June 29th, 2016 9:00 AM

Univision/Fusion anchor Jorge Ramos has seen fit to grace us with his latest hot take. In the process, he finds a way to tie that into the politics surrounding the current presidential election, blaming a very familiar culprit.

Ramos recently uploaded an editorial video -which is most generously described as militant- in which he charges that anti-immigrant racism is at the heart of both the Supreme Court ruling which blocked implementation of DAPA, and of the Brexit vote across the pond. In terms of scope of showing us that race is the lens through which Ramos sees most (if not all) issues, the video below is perhaps the clearest and most extraordinary piece of evidence to date:


JORGE RAMOS, UNIVISION/FUSION ANCHOR: There are days when fear wins. That happened last Thursday when voters in Great Britain decided to leave the European Union and when the Supreme Court, in a split-vote on immigration, decided not to decide. Millions of British voters were afraid of the new waves of immigration coming from Syria, Libya, and Africa and decided to close the door.

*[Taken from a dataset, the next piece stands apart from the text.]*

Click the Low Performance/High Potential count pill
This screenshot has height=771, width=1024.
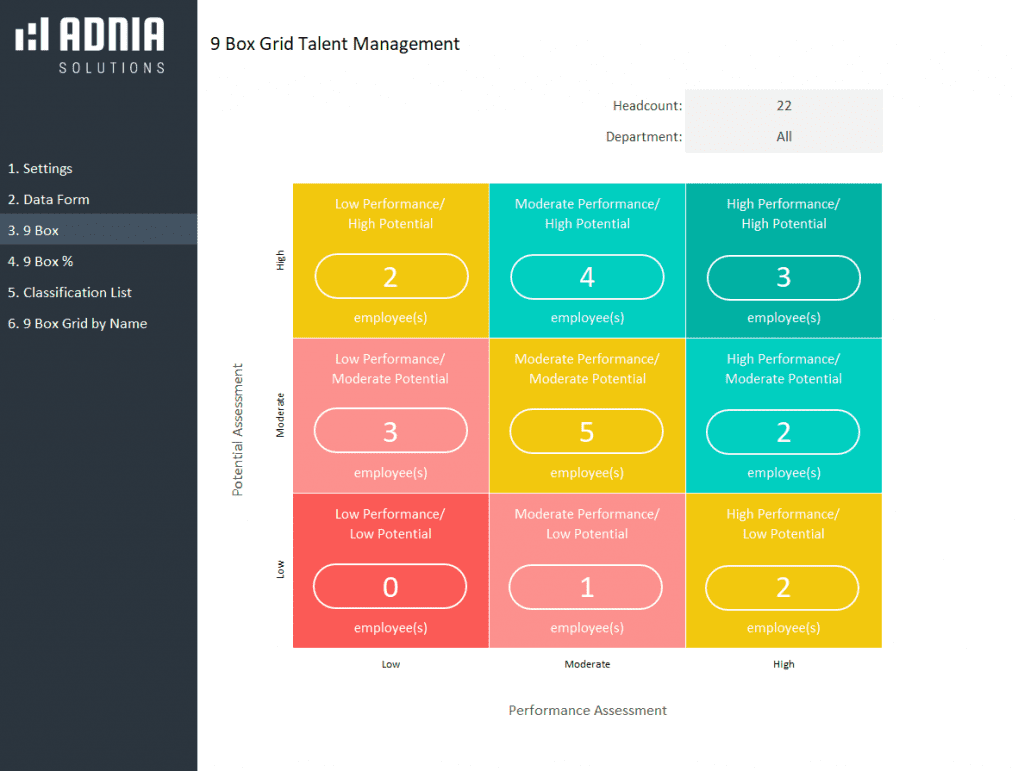tap(391, 277)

That's exactly the same thing that Trump supporters have been saying here about Mexican immigrants and Muslims. But fear is a bad advisor. I don't exactly (know) what the British are going to do. But I do know what many Latinos are going to do here. Go to Congress? Of course not. Nothing happens in Congress lately. If the killing of 49 people in Orlando didn't move congress to approve new gun laws, just imagine what would happen with immigration reform.

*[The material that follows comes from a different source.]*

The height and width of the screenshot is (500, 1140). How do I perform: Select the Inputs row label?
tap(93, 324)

So that leaves us with the election next November the 8th. For every undocumented immigrant here, there is at least one Latino voter. We are expecting about 13 million Hispanic voters, more than enough to decide a very close election. So the defeat at the Supreme court could be transformed into millions of new voters demanding real change. 

There's really nothing to celebrate when the law says that it is OK to separate thousands of parents from their children. In November, we will know who the real loser is. 

Ramos continues his fevered pointing at the specter of racism in his most recent Fusion column:

By sheer coincidence, the Supreme Court’s ruling was announced on the same day that the U.K. voted to leave the European Union—reminding all of us that, yes, there are days when fear wins. Xenophobia can flip any election—and that’s what Trump and his supporters are counting on in the U.S.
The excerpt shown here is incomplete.